■ **Brief**:
The entire listing below must be written out word for word.

■ **Supplied material**:
--
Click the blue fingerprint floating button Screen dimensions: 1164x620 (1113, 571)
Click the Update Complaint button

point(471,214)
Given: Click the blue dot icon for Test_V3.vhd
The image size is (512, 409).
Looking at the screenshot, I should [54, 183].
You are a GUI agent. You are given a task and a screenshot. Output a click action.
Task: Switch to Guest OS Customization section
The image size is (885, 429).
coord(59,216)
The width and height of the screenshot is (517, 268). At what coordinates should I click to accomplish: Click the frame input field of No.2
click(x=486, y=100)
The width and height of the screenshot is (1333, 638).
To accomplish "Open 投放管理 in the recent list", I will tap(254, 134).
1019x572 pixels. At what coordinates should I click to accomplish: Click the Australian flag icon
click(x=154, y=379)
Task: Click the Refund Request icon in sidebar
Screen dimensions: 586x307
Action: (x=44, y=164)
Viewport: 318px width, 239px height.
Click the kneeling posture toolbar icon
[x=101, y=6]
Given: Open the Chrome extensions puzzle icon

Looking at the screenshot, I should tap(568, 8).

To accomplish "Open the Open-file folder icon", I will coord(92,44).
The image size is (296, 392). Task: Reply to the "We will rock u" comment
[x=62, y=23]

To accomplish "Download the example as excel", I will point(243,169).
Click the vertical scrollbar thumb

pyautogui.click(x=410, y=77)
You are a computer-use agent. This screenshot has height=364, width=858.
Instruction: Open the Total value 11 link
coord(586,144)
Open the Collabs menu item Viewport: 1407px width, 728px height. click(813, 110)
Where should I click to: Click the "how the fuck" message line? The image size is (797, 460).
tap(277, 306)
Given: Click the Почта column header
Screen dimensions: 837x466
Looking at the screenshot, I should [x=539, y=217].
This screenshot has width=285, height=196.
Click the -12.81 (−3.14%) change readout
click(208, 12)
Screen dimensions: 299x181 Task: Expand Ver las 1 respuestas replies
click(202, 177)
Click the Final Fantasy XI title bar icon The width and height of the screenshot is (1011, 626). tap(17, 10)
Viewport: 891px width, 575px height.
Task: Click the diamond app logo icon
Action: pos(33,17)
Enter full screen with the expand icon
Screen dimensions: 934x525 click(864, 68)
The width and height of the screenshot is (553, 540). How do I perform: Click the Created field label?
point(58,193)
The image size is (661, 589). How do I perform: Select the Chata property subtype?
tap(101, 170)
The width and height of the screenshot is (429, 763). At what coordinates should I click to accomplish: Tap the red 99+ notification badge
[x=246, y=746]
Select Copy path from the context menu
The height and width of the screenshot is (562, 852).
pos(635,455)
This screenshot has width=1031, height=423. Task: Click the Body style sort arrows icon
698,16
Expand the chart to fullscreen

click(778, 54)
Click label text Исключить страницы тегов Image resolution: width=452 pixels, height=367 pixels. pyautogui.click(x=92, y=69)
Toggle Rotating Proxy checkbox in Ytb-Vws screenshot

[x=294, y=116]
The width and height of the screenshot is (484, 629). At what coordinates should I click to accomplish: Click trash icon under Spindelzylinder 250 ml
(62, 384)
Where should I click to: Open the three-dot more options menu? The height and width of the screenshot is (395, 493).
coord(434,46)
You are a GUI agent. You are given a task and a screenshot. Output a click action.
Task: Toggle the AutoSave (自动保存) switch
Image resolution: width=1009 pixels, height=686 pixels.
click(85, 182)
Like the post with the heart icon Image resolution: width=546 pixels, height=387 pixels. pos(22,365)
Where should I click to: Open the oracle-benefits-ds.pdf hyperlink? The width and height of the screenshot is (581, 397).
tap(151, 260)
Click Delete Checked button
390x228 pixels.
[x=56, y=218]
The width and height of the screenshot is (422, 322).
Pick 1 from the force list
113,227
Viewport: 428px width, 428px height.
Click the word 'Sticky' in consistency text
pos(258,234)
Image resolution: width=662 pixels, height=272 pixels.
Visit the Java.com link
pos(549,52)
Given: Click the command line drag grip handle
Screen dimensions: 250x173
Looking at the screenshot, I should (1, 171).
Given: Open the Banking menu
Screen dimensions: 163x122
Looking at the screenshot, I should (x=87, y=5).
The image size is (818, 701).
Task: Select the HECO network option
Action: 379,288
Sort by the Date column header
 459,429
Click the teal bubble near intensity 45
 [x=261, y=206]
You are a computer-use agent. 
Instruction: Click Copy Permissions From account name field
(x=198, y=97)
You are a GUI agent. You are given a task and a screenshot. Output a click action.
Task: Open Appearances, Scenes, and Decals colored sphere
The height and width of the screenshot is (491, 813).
--
■ **Solution to this task**:
Click the blue fingerprint floating button Screen dimensions: 1164x620 (1113, 571)
Click the Update Complaint button

point(471,214)
Given: Click the blue dot icon for Test_V3.vhd
The image size is (512, 409).
Looking at the screenshot, I should [54, 183].
You are a GUI agent. You are given a task and a screenshot. Output a click action.
Task: Switch to Guest OS Customization section
The image size is (885, 429).
coord(59,216)
The width and height of the screenshot is (517, 268). At what coordinates should I click to accomplish: Click the frame input field of No.2
click(x=486, y=100)
The width and height of the screenshot is (1333, 638).
To accomplish "Open 投放管理 in the recent list", I will tap(254, 134).
1019x572 pixels. At what coordinates should I click to accomplish: Click the Australian flag icon
click(x=154, y=379)
Task: Click the Refund Request icon in sidebar
Screen dimensions: 586x307
Action: (x=44, y=164)
Viewport: 318px width, 239px height.
Click the kneeling posture toolbar icon
[x=101, y=6]
Given: Open the Chrome extensions puzzle icon

Looking at the screenshot, I should tap(568, 8).

To accomplish "Open the Open-file folder icon", I will coord(92,44).
The image size is (296, 392). Task: Reply to the "We will rock u" comment
[x=62, y=23]

To accomplish "Download the example as excel", I will point(243,169).
Click the vertical scrollbar thumb

pyautogui.click(x=410, y=77)
You are a computer-use agent. This screenshot has height=364, width=858.
Instruction: Open the Total value 11 link
coord(586,144)
Open the Collabs menu item Viewport: 1407px width, 728px height. click(813, 110)
Where should I click to: Click the "how the fuck" message line? The image size is (797, 460).
tap(277, 306)
Given: Click the Почта column header
Screen dimensions: 837x466
Looking at the screenshot, I should [x=539, y=217].
This screenshot has width=285, height=196.
Click the -12.81 (−3.14%) change readout
click(208, 12)
Screen dimensions: 299x181 Task: Expand Ver las 1 respuestas replies
click(202, 177)
Click the Final Fantasy XI title bar icon The width and height of the screenshot is (1011, 626). tap(17, 10)
Viewport: 891px width, 575px height.
Task: Click the diamond app logo icon
Action: pos(33,17)
Enter full screen with the expand icon
Screen dimensions: 934x525 click(864, 68)
The width and height of the screenshot is (553, 540). How do I perform: Click the Created field label?
point(58,193)
The image size is (661, 589). How do I perform: Select the Chata property subtype?
tap(101, 170)
The width and height of the screenshot is (429, 763). At what coordinates should I click to accomplish: Tap the red 99+ notification badge
[x=246, y=746]
Select Copy path from the context menu
The height and width of the screenshot is (562, 852).
pos(635,455)
This screenshot has width=1031, height=423. Task: Click the Body style sort arrows icon
698,16
Expand the chart to fullscreen

click(778, 54)
Click label text Исключить страницы тегов Image resolution: width=452 pixels, height=367 pixels. pyautogui.click(x=92, y=69)
Toggle Rotating Proxy checkbox in Ytb-Vws screenshot

[x=294, y=116]
The width and height of the screenshot is (484, 629). At what coordinates should I click to accomplish: Click trash icon under Spindelzylinder 250 ml
(62, 384)
Where should I click to: Open the three-dot more options menu? The height and width of the screenshot is (395, 493).
coord(434,46)
You are a GUI agent. You are given a task and a screenshot. Output a click action.
Task: Toggle the AutoSave (自动保存) switch
Image resolution: width=1009 pixels, height=686 pixels.
click(85, 182)
Like the post with the heart icon Image resolution: width=546 pixels, height=387 pixels. pos(22,365)
Where should I click to: Open the oracle-benefits-ds.pdf hyperlink? The width and height of the screenshot is (581, 397).
tap(151, 260)
Click Delete Checked button
390x228 pixels.
[x=56, y=218]
The width and height of the screenshot is (422, 322).
Pick 1 from the force list
113,227
Viewport: 428px width, 428px height.
Click the word 'Sticky' in consistency text
pos(258,234)
Image resolution: width=662 pixels, height=272 pixels.
Visit the Java.com link
pos(549,52)
Given: Click the command line drag grip handle
Screen dimensions: 250x173
Looking at the screenshot, I should (1, 171).
Given: Open the Banking menu
Screen dimensions: 163x122
Looking at the screenshot, I should (x=87, y=5).
The image size is (818, 701).
Task: Select the HECO network option
Action: 379,288
Sort by the Date column header
 459,429
Click the teal bubble near intensity 45
 [x=261, y=206]
You are a computer-use agent. 
Instruction: Click Copy Permissions From account name field
(x=198, y=97)
You are a GUI agent. You are given a task and a screenshot. Output a click action.
Task: Open Appearances, Scenes, and Decals colored sphere
The height and width of the screenshot is (491, 813).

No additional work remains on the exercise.